You are american, right?

no, why? is europe full of geniuses who can breeze past these questions?

This is middle/high school level, my 14 year old brother can solve it

im not talking about this specific question, there are much harder variations for big companies such as KPMG, PwC, P & G, IBM etc etc. i just used that pic as a random example.

you're the only brainlet here

Sure dude, cope in whichever way you want

above solution is too complicated.

it's literally a unit conversion problem.

left chart is g/km, right chart is km/litre. you need to solve for g/litre. it's straight multiplication accross and taking an average.

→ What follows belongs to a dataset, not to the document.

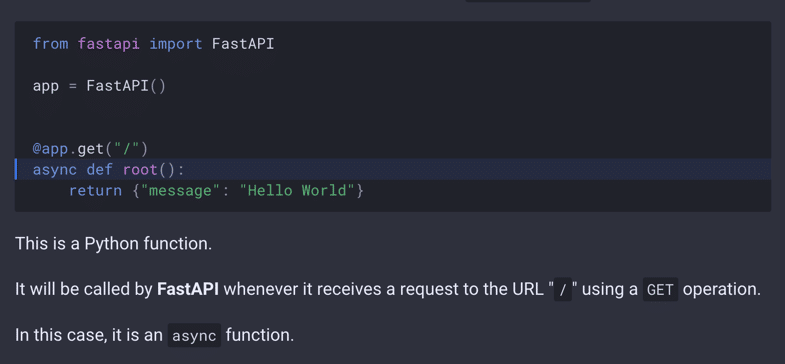Click the blue highlight marker beside async line
The height and width of the screenshot is (364, 785).
tap(16, 169)
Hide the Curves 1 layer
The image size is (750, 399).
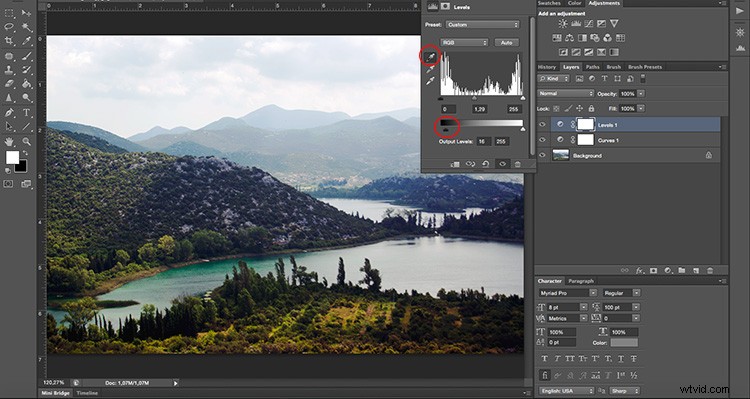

((120*17.2)+(145*17.2)) /2 = 2279

dude, a 13 kid cal literally solve this w/o calculator.

wtf how u are retarded

>carbon dioxide is bad

>excess CO in the atmosphere isn't a bad thing.
Wow, this way of arguing is retarded, never tried it before.

*CO2

those numbers are made to be nonsensical, as climate change is a hoax

0.5*17.2*(145 + 120)

The main issue that would prevent me from answering this question is that it makes no logical sense. You get different fuel efficiency highway vs city driving. This question wants you to assume you get the same efficiency but magically different co2 emissions. Plus it says you emit more co2 with highway driving which is the opposite of how it is in real life. It breaks my brain and I couldn't begin to answer the question.

and they drove till the tank was totally empty.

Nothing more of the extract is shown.